### Dataset records
*** Block opens ***

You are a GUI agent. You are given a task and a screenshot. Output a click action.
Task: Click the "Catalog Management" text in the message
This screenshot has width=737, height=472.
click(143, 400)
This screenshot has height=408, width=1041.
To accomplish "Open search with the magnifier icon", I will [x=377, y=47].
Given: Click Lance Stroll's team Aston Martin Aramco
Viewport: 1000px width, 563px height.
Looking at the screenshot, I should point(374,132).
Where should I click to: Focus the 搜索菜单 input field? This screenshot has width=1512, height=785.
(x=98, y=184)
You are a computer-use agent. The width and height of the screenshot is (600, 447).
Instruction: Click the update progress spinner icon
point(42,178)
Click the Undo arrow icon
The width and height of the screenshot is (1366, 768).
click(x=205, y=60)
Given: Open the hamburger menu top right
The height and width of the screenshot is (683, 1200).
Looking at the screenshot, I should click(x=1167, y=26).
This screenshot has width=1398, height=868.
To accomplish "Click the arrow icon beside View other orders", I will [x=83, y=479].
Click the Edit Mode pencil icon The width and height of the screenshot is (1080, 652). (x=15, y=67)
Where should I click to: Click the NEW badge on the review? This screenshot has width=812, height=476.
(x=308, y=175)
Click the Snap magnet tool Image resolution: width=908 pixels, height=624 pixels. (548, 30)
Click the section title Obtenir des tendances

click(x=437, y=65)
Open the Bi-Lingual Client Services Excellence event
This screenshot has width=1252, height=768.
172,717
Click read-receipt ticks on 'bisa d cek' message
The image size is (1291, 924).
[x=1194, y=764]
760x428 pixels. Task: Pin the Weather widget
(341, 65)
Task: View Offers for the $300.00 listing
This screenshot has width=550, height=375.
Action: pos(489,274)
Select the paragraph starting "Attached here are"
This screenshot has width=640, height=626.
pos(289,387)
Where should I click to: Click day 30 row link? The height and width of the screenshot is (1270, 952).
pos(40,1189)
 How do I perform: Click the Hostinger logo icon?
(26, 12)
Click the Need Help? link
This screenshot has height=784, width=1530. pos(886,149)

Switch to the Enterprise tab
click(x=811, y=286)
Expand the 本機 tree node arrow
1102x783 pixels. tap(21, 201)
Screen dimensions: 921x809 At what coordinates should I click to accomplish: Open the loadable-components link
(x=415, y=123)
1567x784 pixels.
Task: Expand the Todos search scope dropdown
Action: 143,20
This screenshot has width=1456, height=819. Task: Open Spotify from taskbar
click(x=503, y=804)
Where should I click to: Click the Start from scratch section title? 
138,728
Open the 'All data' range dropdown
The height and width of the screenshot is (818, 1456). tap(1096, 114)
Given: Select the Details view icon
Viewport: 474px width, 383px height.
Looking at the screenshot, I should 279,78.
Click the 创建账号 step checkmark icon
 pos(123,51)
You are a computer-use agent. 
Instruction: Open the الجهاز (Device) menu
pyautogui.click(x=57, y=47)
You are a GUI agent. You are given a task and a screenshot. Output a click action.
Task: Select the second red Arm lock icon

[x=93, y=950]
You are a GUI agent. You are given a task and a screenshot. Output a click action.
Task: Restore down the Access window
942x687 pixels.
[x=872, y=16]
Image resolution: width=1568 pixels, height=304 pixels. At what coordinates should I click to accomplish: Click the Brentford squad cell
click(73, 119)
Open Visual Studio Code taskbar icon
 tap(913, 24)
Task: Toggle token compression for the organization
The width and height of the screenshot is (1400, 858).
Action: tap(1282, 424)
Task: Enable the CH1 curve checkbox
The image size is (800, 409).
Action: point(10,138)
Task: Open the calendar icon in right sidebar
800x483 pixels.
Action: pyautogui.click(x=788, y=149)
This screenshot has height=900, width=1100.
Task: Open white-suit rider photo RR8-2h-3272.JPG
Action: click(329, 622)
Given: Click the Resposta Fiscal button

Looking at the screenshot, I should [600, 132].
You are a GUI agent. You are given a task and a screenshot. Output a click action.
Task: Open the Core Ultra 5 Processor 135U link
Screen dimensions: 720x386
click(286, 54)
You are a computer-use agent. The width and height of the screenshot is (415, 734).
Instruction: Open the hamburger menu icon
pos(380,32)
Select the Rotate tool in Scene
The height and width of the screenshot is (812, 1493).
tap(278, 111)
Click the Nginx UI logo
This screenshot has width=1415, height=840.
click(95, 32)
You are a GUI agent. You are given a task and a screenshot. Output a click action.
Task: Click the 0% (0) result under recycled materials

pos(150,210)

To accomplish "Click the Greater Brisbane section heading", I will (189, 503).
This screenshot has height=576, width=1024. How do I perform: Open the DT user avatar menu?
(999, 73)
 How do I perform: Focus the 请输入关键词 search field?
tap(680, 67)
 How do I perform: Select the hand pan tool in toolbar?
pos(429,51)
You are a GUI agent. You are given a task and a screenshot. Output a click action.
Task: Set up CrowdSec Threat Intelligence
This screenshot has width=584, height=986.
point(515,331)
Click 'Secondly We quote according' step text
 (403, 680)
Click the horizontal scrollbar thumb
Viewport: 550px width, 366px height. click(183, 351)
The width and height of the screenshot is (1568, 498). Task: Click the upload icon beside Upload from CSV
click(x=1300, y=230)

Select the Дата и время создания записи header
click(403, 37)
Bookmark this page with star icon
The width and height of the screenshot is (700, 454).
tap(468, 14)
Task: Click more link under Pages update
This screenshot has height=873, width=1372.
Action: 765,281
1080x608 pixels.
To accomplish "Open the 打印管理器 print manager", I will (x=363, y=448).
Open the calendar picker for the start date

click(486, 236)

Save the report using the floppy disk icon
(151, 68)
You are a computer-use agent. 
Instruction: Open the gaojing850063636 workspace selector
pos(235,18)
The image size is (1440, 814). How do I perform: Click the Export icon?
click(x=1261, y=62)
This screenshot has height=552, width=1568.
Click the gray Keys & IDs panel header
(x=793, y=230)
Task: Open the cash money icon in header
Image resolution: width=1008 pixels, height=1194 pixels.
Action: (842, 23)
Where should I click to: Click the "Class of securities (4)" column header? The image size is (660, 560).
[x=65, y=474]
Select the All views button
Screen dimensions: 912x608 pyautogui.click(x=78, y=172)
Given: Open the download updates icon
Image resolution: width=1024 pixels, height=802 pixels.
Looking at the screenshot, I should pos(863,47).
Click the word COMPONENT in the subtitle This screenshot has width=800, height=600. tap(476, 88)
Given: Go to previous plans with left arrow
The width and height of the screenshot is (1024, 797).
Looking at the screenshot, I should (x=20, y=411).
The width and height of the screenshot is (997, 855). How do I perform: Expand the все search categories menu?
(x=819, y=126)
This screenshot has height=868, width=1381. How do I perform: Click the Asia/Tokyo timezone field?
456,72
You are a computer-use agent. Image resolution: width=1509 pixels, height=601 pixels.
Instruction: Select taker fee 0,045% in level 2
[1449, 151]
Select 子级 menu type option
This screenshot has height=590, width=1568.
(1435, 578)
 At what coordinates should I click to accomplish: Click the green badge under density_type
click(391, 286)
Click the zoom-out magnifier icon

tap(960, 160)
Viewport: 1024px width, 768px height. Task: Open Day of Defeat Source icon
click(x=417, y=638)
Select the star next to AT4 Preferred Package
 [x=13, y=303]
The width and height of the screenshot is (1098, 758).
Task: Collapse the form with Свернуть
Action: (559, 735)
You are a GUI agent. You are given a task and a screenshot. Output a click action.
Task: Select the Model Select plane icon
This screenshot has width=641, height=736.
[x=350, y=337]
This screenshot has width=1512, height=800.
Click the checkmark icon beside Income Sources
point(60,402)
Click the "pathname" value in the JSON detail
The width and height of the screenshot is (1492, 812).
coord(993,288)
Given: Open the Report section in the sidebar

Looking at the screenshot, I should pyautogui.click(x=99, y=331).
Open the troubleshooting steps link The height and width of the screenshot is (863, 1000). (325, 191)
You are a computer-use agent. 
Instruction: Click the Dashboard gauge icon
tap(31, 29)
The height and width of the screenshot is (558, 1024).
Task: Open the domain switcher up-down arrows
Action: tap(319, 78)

*** Block closes ***

### What to work on
An exact copy of the data is needed, running from its first line through the line that holds "is (600, 447).", and nothing beyond that.

### Output of the exercise
You are a GUI agent. You are given a task and a screenshot. Output a click action.
Task: Click the "Catalog Management" text in the message
This screenshot has width=737, height=472.
click(143, 400)
This screenshot has height=408, width=1041.
To accomplish "Open search with the magnifier icon", I will [x=377, y=47].
Given: Click Lance Stroll's team Aston Martin Aramco
Viewport: 1000px width, 563px height.
Looking at the screenshot, I should point(374,132).
Where should I click to: Focus the 搜索菜单 input field? This screenshot has width=1512, height=785.
(x=98, y=184)
You are a computer-use agent. The width and height of the screenshot is (600, 447).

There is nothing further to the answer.